Last Tuesday, I woke up to a not-so-quiet morning. It was the morning of Eid-ul-Fitr, the official day celebrating the end of the Islamic month, Ramadan.The Eid Salat, or prayer, started promptly at 10 a.m. My family and I rushed to get ready and leave the house by 9 a.m.

This year’s Eid was a little different than usual. Instead of going to our smaller community mosque, we were going to the XL Center in Hartford, Connecticut, to join 6,000 other Muslims for the late-morning prayer.

When I was younger, my family went to salat at similarly large venues around Connecticut. These events brought large numbers of people together for peaceful prayer and reflection. As time went on, these events moved to smaller, community mosques. But this year was different — the big event was back and we were excited to join the large number of Muslims coming together to celebrate.

Knowing that 6,000 Muslims would be praying where the UConn Huskies basketball team has had so many victories, where artists like Drake and Justin Timberlake sold out shows, brought a new level of excitement to prayers. News had also gotten around that Connecticut Gov. Dannel Malloy would attend to show his support to the Muslim community.

As we arrived at the front entrance of the XL Center, I was surprised to find six black police security SUVs parked outside. At first, I didn’t think much of it — I figured it was expected that government officials come with extra security.

13614984_10206726608340191_3606829902435313759_n (1).jpgImage: Zaimah Abbas

But as my family and I made our way to the prayer area, we were stopped and entered into a security check line. Each person entering the Eid prayer area was asked to submit to wanding for metal detection and a bag check by the XL Center’s security. This was certainly not the usual to any Eid prayer I had attended before.

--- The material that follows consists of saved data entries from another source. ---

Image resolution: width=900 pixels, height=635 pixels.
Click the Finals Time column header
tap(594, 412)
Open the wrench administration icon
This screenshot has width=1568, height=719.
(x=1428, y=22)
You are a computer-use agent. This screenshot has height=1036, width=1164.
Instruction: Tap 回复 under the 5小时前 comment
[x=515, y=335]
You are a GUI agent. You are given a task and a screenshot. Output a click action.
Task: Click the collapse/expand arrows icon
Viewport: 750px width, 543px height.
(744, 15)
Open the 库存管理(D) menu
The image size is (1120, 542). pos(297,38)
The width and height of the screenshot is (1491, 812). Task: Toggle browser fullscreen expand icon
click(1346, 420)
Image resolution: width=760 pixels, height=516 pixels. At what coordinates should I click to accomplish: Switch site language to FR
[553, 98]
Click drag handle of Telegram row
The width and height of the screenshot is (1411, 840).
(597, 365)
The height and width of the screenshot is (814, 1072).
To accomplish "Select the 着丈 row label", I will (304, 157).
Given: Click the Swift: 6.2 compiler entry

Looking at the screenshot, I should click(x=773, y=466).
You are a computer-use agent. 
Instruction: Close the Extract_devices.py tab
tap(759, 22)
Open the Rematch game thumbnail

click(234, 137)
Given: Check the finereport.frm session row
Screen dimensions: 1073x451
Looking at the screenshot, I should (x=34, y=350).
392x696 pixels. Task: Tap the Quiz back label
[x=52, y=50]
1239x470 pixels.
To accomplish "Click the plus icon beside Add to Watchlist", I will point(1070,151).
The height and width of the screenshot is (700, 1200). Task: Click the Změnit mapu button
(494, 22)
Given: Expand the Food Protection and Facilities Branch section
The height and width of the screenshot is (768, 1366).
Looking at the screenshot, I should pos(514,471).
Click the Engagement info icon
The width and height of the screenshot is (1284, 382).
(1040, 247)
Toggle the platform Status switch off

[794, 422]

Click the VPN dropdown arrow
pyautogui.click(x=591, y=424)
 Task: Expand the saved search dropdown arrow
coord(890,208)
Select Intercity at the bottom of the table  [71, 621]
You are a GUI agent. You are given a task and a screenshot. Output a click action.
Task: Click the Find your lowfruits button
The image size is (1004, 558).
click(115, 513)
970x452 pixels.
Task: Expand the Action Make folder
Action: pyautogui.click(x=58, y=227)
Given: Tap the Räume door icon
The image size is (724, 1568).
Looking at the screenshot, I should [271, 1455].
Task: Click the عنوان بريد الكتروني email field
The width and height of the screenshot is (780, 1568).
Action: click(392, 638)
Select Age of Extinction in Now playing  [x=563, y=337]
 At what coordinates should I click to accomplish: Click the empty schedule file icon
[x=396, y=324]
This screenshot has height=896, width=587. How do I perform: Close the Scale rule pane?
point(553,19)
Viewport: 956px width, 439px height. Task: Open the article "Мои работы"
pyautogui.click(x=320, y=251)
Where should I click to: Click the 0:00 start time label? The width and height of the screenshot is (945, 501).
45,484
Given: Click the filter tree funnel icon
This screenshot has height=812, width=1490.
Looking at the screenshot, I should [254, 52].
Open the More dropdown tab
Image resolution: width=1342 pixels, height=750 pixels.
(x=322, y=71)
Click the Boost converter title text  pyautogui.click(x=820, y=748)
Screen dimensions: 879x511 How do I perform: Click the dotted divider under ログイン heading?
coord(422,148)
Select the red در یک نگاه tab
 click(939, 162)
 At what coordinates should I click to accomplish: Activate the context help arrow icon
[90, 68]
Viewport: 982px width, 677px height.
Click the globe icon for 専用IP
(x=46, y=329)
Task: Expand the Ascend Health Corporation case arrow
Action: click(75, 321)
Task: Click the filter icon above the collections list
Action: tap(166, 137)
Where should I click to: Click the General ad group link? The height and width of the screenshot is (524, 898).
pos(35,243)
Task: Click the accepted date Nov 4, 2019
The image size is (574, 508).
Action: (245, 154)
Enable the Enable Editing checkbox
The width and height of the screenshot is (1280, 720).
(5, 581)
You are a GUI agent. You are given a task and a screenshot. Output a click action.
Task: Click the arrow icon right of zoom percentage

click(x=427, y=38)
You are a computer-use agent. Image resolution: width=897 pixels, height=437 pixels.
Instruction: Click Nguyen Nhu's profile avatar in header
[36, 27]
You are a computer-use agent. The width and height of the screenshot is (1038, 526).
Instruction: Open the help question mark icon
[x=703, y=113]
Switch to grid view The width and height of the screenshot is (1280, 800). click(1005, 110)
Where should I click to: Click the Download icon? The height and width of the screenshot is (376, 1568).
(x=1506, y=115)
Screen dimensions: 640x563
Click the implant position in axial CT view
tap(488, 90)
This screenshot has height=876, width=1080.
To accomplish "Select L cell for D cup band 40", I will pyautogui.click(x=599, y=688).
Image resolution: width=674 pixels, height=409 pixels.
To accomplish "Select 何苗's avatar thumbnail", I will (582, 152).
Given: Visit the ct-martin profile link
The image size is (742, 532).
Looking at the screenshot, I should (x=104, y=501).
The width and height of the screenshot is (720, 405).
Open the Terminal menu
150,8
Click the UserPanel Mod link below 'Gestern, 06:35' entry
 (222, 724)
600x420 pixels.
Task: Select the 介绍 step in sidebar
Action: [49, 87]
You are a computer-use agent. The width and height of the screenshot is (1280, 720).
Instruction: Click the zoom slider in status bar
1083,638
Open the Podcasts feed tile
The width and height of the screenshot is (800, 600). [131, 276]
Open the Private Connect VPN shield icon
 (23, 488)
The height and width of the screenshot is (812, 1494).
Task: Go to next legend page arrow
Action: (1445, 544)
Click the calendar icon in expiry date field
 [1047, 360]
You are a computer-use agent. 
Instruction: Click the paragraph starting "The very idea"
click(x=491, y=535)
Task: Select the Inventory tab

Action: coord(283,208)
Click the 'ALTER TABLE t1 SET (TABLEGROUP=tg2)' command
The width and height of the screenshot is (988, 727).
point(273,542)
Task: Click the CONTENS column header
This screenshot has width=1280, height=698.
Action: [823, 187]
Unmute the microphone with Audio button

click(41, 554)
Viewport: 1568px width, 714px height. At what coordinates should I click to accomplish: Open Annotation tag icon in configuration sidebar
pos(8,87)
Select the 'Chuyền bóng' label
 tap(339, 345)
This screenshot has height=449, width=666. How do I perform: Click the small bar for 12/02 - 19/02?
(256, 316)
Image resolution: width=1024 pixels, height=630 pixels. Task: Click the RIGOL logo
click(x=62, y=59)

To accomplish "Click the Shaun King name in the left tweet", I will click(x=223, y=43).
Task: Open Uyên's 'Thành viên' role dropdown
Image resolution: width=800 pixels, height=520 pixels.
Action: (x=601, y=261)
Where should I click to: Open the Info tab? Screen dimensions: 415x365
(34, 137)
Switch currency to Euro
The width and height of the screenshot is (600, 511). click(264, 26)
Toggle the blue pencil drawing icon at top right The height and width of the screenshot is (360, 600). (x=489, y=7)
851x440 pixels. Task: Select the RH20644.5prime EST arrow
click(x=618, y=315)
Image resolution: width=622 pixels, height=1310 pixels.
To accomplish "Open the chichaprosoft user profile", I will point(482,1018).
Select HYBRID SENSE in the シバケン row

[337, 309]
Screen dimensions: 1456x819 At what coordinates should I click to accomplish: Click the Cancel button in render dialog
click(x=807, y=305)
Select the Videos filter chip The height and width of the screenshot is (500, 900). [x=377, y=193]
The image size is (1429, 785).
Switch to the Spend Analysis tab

I found this extra security alarming, but not for the reasons you’d expect. What frightened me is that it was so widely accepted and understood as a new normal activity.

I later realized that this heightened security was not only because of the Eid prayer celebrating the end of Ramadan. It’s also the normal practiced security measures of the venue. What I found more surprising was that rather than be surprised by it, people who I had spoken to, as well as myself, thought that the security was a positive measure and welcomed it more than anything.

This realization saddened me: In the wake of terror attacks in Medina and Baghdad as well as the general media focus on terrorism in the United States, such security measures were necessary and, more so, that they were accepted as a regular practice.

Despite the heightened security, I was happy to celebrate Eid amongst Muslims from a variety of ethnic backgrounds. There was a good-heartedness in the air as girls handed out bags of candy to younger children. People were consciously present in the moment to take a break from their busy lives to celebrate Ramadan and spend the day with their loved ones. In a way, Eid provided reassurance to the Muslim community that they are not alone in the darker corners of our society’s current state. I wish everyone who celebrated, Eid Mubarak!